Jennifer Levonian’s imaginary world is just like late-capitalist reality, except that in it your secret revolutionary fantasies come to life. In their herky-jerky pacing as much as in their fierce critique of the dehumanizing forces of contemporary life, her animations of watercolor-painted cutouts call to mind William Kentridge’s charcoal sequences. Imagine Kentridge’s Soho Eckstein driven mad by the produce at Whole Foods, wetting his hair under the lettuce sprayers and playing a Pom bottle with a carrot.

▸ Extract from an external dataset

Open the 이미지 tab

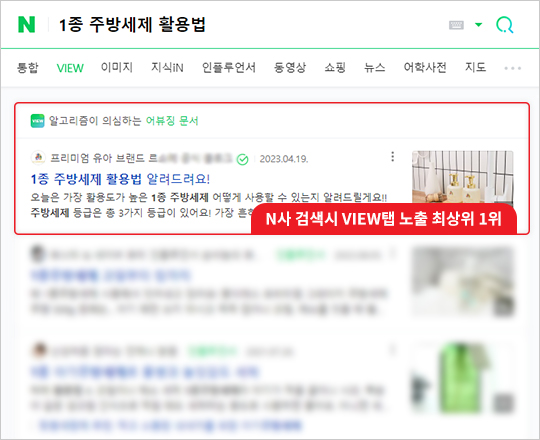[117, 67]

Levonian’s humanism is lighter than Kentridge’s, but the paper-doll simplicity of her method and the through lines of longing and daring candycoat a steel blade of social perceptiveness. Her masterful expressions of alienation in the face of gentrification—not only neighborhood appropriation but also upscale grocery shopping (Buffalo Milk Yogurt, 2010) and bourgeois “backpacker” tourism of the Lonely Planet ilk (Take Your Picture with a Puma, 2010)—take aim at easy targets, but the satirical tone is humble, and the references are dead-on. This is the Portlandia of Philadelphia. Oven Sky, 2011, is a dark send-up of the coffee-swilling, pit-bull-owning, gourmet-cupcake-eating population in Fishtown, Levonian’s own transitional neighborhood, where an empty-lot garden is razed to become a dog park and a new art gallery beside a bodega for rent hosts a show called Flora & Faux-na: Explorations in Proletariat Decadence.

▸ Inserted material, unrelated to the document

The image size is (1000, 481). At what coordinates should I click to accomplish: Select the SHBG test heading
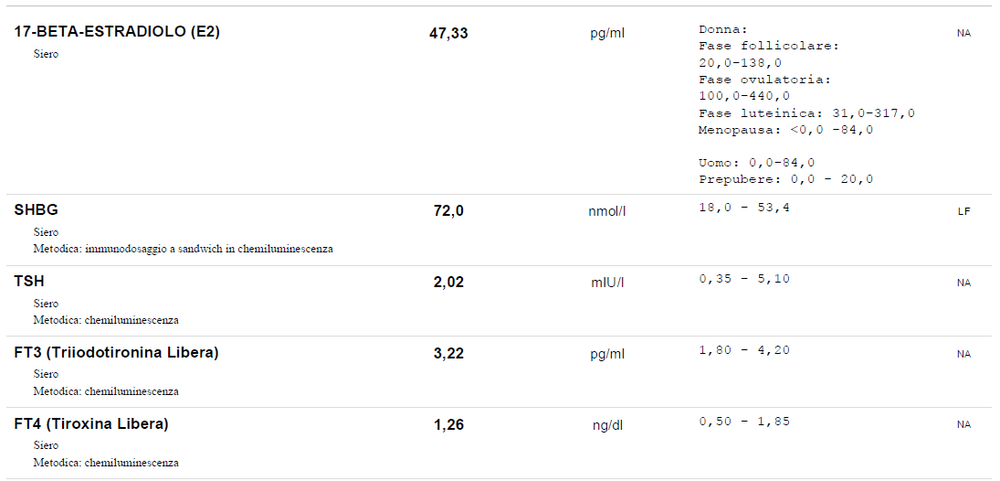coord(36,211)
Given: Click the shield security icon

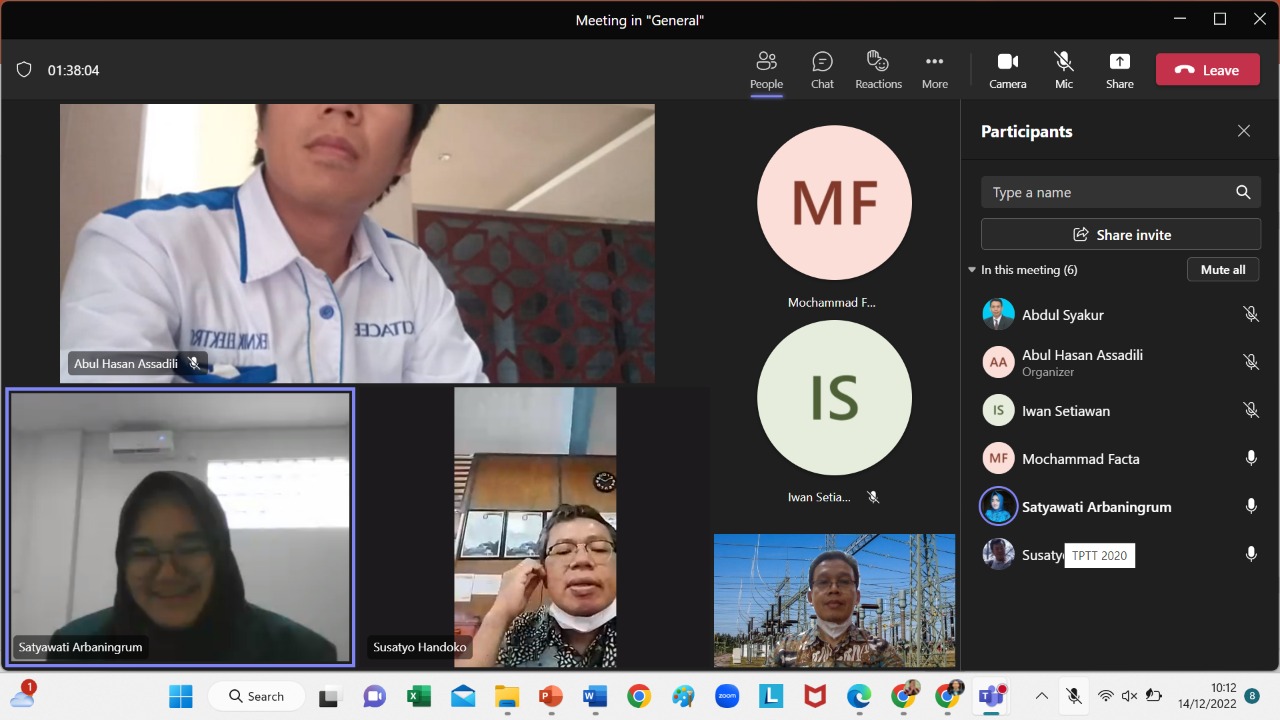Looking at the screenshot, I should [24, 70].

Levonian’s abiding interest in gender issues, as well as her insistence on notions of the individual, “local,” and authentic—provocatively similar to the hipster-consumerist values she reviles—have lately fused in meditations on the private as political. Rebellious Bird, 2011, a project Levonian completed as artist in residence at the Library Company of Philadelphia, centers on the true story of Wendy Ramsburg, a historically accurate cross-dressing Civil War reenactor. Levonian develops the resonance of Ramsburg’s patriotic and gender-bending tale by adding a voice-over of her own Mexican husband telling his mother about the project in Spanish and scenes from a sonogram in which the technician foretells the artist giving birth to a “princess.” With raccoons and pigeons making cameos throughout as symbols of a state of nature (and lovingly painted baked goods often standing in for culture), Levonian describes the world as the site of a pitched battle that puts conventional style-soaked quests for meaningful identity to shame.